____ Extract provided

X-ALD is a rare disease caused by mutations in the Abcd1 gene, encoding a peroxisomal transporter of fatty acids. Its biochemical hallmark is the intracellular accumulation of very-long-chain fatty acids (VLCFAs). Using the mouse model of the disease, we applied a transcriptomic analysis, which combined with redox proteomics, biochemical, molecular and cellular biology techniques has unveiled key dysregulated metabolic routes and signalling pathways, previously unrelated to the pathology.

Our major current interests can be organized as follows: i) dissecting the role of fatty acid accumulation as inducers of oxidative stress and mitochondria malfunction; ii) applying a systems approach to integrate transcriptomics, proteomics, metabolomics and lipidomics data in kinetic prediction models in silico . This will allow pinpointing key, druggable pathways that will be tested in primaryneural culture models; iii) identifying neural cell autonomous versus non-cell autonomous mechanisms of toxicity driven by fatty acids excess; iv) translate the knowledge into preclinical tests in the mouse model of the disease, which will pave the way for developing novel therapeutic strategies.

Pathophysiology of Pelizaeus Merzbacher, Metachromatic Leukodystrophy and beyond.

The bioinformatics and experimental set up techniques used to investigate adrenoleukodystrophy will be applied to the analysis of other rare white matter neurodegenerative diseases, such as Pelizaeus Merzbacher and Metachromatic Leukodystrophy. Our research might have an impact on the most prevalent neurodegenerative diseases that undergo with oxidative stress linked to metabolic disturbances, and on the cognitive impairment associated to aging. A systems biology approach will allow discerning between common events to various degenerative processes, and disease-specific disturbances. Further, a systems approach will allow discriminating primary from secondary pathogenic events in the neurodegenerative cascade. This is of paramount importance for facilitating the rational design of pharmacological strategies.

________
____ Given data

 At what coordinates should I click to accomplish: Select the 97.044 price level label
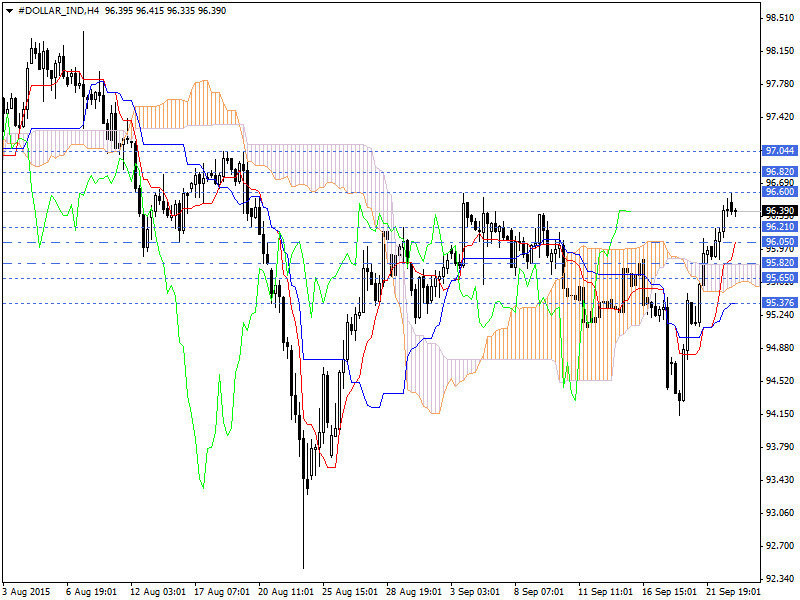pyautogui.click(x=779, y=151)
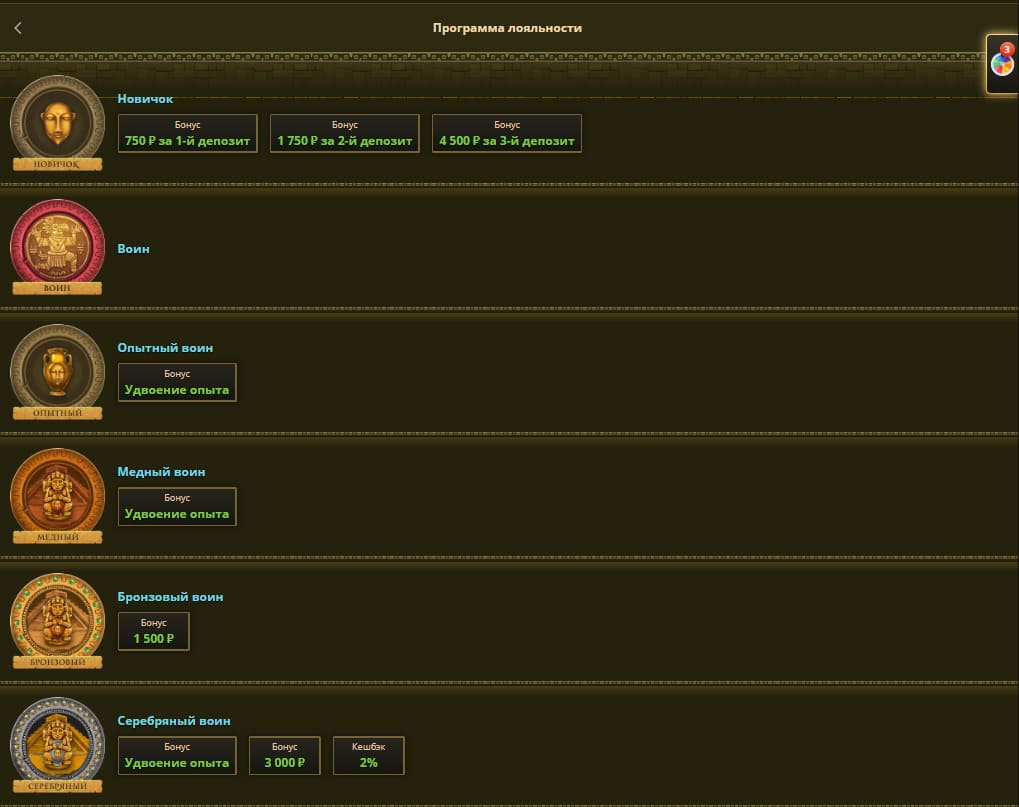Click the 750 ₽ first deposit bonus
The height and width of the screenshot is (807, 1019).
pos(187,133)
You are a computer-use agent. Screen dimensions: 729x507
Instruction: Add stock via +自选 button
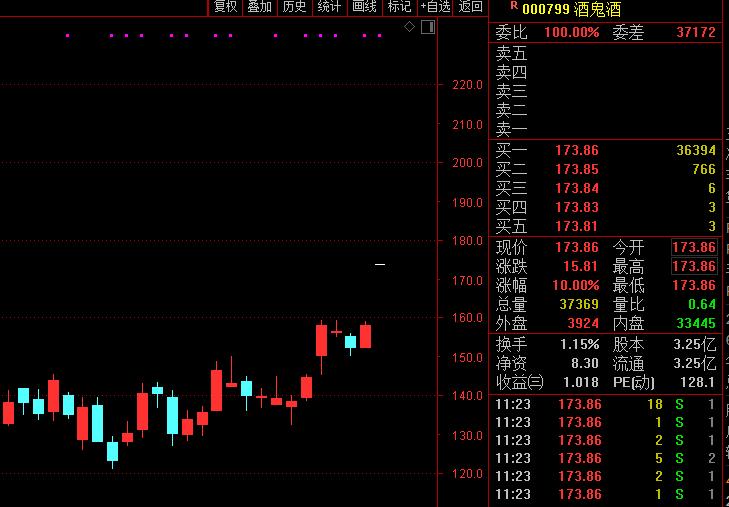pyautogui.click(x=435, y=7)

________

Write the next part of the research overview on X-ALD and other white matter diseases, starting after its last sentence.

◆ Exercise result
Comparative insight in the peroxisomal proteome and metabolome.

The peroxisome is an essential organelle ubiquitously present in eukaryotic cells and organisms, playing a key role in lipid metabolism, free radical detoxification, glycolisis, bile acids and penicillin biosynthesis, and other functions. In humans, loss of peroxisomes invariably leads to fatal peroxisome biogenesis disorders (PBD) such as Zellweger syndrome. We have used a high throughput comparative genomics analysis to elucidate the evolutionary origin of the organelle, to find out that the peroxisomal membrane is derived from ER membranes. However, the different metabolic routes that integrate the organelle of modern organisms, might have prokaryotic ancestors and are currently being studied. These and other results are integrated in our public database, which assembles data from clinical, metabolic and genomic resources, allowing automated functional genomics searches through in-house developed high-throughput tools.